*Work task*: Up to and including the line with "Click the sort arrows above DEBUG", restate the material below word for word, beginning with its first line.

───── Entries shown

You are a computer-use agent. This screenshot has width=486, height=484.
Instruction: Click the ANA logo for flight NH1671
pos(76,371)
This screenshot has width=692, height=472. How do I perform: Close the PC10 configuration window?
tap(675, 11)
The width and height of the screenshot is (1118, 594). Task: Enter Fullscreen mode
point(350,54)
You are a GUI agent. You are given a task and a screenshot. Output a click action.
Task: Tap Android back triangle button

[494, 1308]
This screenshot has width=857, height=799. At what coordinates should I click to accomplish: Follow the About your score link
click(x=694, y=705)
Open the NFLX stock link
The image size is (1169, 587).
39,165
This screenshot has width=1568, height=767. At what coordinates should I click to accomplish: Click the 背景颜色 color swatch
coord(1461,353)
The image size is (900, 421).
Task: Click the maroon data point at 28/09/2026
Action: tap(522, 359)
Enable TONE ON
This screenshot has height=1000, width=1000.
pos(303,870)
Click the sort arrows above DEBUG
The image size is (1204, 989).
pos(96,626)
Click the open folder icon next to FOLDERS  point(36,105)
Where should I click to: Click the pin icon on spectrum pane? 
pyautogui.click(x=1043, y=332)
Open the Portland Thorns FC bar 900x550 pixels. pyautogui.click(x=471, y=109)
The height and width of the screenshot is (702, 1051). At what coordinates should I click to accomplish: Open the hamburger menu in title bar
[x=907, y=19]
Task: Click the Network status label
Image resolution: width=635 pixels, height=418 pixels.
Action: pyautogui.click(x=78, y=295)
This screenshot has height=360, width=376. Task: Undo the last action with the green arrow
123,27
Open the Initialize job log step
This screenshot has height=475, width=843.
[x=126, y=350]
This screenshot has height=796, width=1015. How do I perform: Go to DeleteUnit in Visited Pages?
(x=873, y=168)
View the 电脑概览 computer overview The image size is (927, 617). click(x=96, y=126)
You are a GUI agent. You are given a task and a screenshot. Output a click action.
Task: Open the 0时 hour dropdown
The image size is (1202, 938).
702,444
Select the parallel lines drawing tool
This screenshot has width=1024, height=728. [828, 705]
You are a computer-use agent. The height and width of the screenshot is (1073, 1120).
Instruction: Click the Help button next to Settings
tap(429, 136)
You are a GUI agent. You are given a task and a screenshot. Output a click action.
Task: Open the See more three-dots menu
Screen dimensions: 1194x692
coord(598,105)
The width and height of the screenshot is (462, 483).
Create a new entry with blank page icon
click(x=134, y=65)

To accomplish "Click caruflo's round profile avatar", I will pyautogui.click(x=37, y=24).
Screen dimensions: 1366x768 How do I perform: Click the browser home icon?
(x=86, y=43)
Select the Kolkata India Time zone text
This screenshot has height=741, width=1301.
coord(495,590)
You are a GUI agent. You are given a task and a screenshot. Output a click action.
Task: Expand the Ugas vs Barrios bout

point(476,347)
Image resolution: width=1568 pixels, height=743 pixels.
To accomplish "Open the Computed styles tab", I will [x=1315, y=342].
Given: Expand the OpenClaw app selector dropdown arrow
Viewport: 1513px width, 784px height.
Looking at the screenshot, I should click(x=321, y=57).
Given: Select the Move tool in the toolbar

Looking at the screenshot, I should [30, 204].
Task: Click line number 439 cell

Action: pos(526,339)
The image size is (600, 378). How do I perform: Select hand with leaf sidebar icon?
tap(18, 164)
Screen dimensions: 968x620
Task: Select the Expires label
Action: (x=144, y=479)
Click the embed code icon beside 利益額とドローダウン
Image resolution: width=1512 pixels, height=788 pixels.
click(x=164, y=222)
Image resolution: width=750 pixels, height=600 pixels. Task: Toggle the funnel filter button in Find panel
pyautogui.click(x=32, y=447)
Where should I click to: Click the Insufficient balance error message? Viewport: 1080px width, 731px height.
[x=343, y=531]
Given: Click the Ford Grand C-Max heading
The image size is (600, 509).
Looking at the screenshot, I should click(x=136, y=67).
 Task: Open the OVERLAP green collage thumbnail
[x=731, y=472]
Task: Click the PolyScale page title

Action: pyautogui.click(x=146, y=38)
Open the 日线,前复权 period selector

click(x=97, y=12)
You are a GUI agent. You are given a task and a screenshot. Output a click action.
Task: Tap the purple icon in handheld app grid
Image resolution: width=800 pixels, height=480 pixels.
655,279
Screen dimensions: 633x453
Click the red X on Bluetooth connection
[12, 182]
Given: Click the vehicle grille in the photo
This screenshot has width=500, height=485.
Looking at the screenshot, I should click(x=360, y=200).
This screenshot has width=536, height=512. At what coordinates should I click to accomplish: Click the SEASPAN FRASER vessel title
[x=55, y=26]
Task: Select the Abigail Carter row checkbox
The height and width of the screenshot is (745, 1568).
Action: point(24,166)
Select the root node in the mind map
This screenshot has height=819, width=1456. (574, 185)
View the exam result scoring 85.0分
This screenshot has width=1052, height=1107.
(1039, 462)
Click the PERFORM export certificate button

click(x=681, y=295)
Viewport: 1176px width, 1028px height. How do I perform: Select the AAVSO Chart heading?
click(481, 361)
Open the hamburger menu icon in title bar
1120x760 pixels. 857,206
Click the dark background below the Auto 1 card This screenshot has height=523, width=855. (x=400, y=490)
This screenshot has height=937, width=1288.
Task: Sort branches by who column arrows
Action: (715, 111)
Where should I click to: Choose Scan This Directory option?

──────────

*Expected answer*:
You are a computer-use agent. This screenshot has width=486, height=484.
Instruction: Click the ANA logo for flight NH1671
pos(76,371)
This screenshot has width=692, height=472. How do I perform: Close the PC10 configuration window?
tap(675, 11)
The width and height of the screenshot is (1118, 594). Task: Enter Fullscreen mode
point(350,54)
You are a GUI agent. You are given a task and a screenshot. Output a click action.
Task: Tap Android back triangle button

[494, 1308]
This screenshot has width=857, height=799. At what coordinates should I click to accomplish: Follow the About your score link
click(x=694, y=705)
Open the NFLX stock link
The image size is (1169, 587).
39,165
This screenshot has width=1568, height=767. At what coordinates should I click to accomplish: Click the 背景颜色 color swatch
coord(1461,353)
The image size is (900, 421).
Task: Click the maroon data point at 28/09/2026
Action: tap(522, 359)
Enable TONE ON
This screenshot has height=1000, width=1000.
pos(303,870)
Click the sort arrows above DEBUG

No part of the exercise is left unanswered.